_WORK INSTRUCTIONS_
Reproduce every line of the material below word for word, omitting the pictures.
### THE DATA ###
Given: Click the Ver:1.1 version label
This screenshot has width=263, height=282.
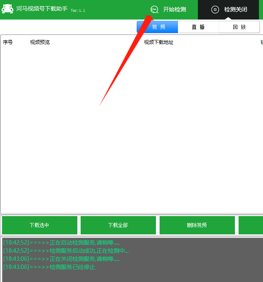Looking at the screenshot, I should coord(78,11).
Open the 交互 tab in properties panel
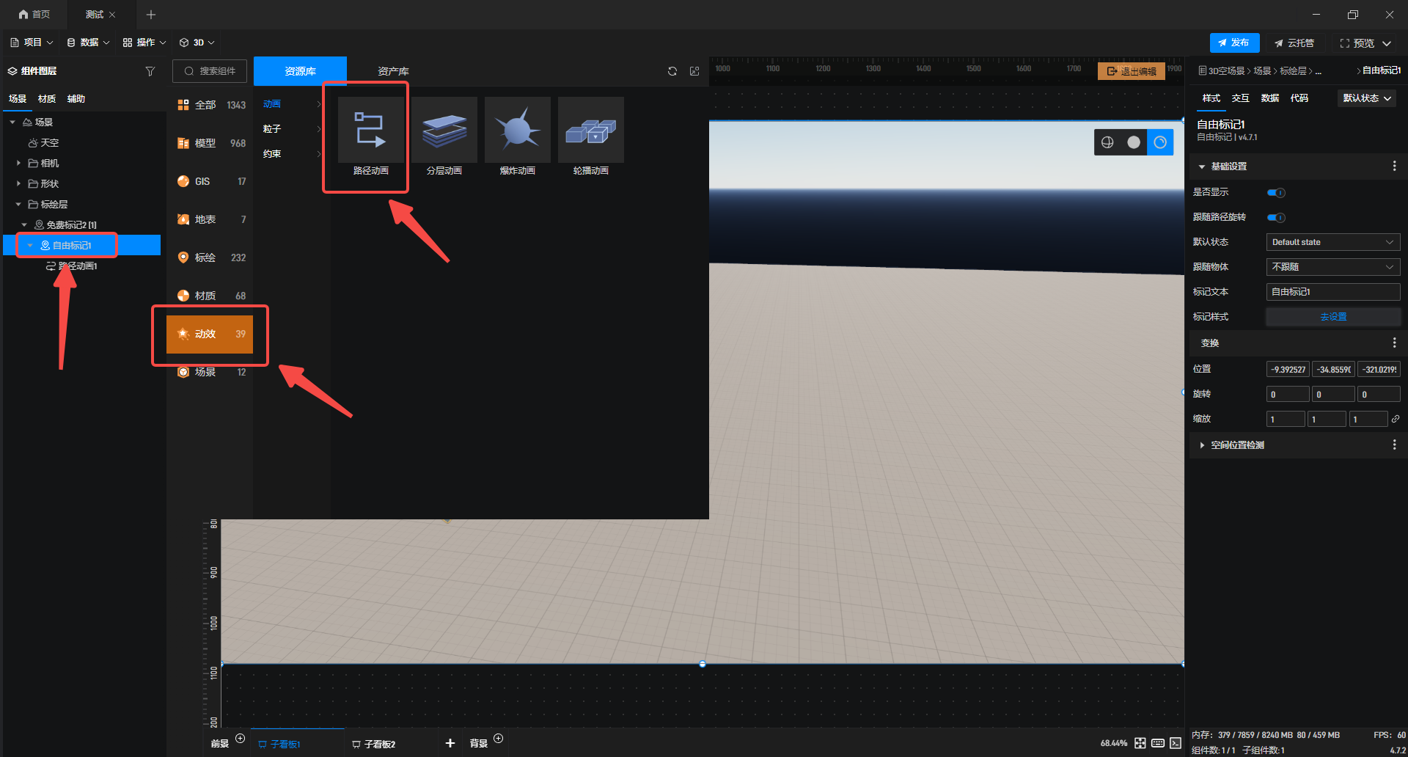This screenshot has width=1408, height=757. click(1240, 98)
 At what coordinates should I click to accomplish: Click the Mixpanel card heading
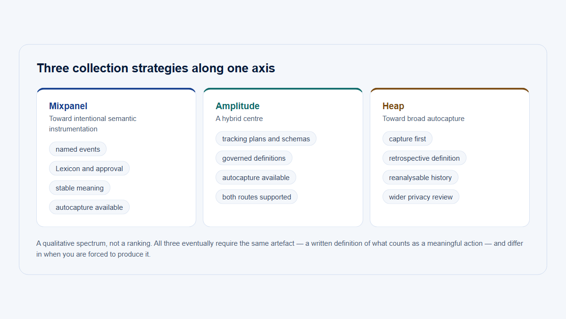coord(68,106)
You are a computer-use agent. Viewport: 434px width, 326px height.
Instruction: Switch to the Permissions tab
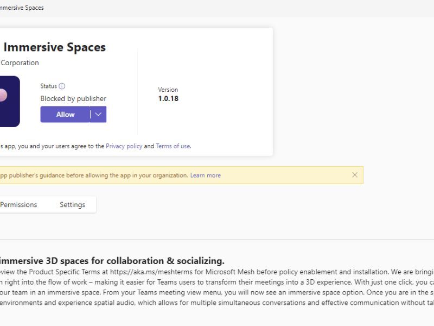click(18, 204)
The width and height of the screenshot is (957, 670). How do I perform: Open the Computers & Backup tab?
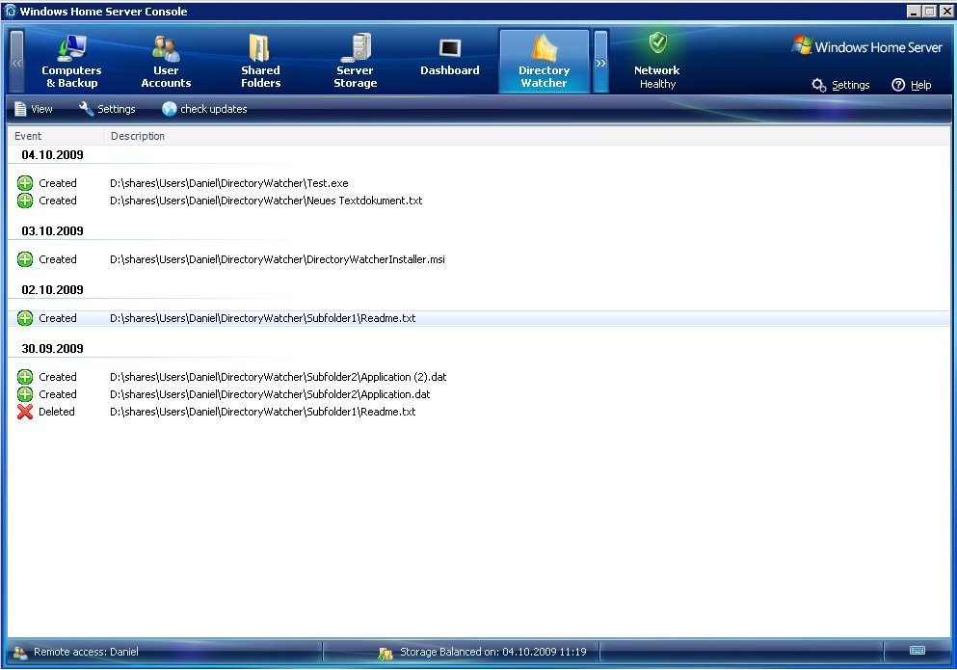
###
_RESPONSE TO THIS TASK_
Given: Click the Ver:1.1 version label
This screenshot has width=263, height=282.
Looking at the screenshot, I should coord(78,11).
Open the 交互 tab in properties panel
This screenshot has width=1408, height=757. click(1240, 98)
 At what coordinates should I click to accomplish: Click the Mixpanel card heading
coord(68,106)
You are a computer-use agent. Viewport: 434px width, 326px height.
Instruction: Switch to the Permissions tab
click(18, 204)
The width and height of the screenshot is (957, 670). How do I perform: Open the Computers & Backup tab?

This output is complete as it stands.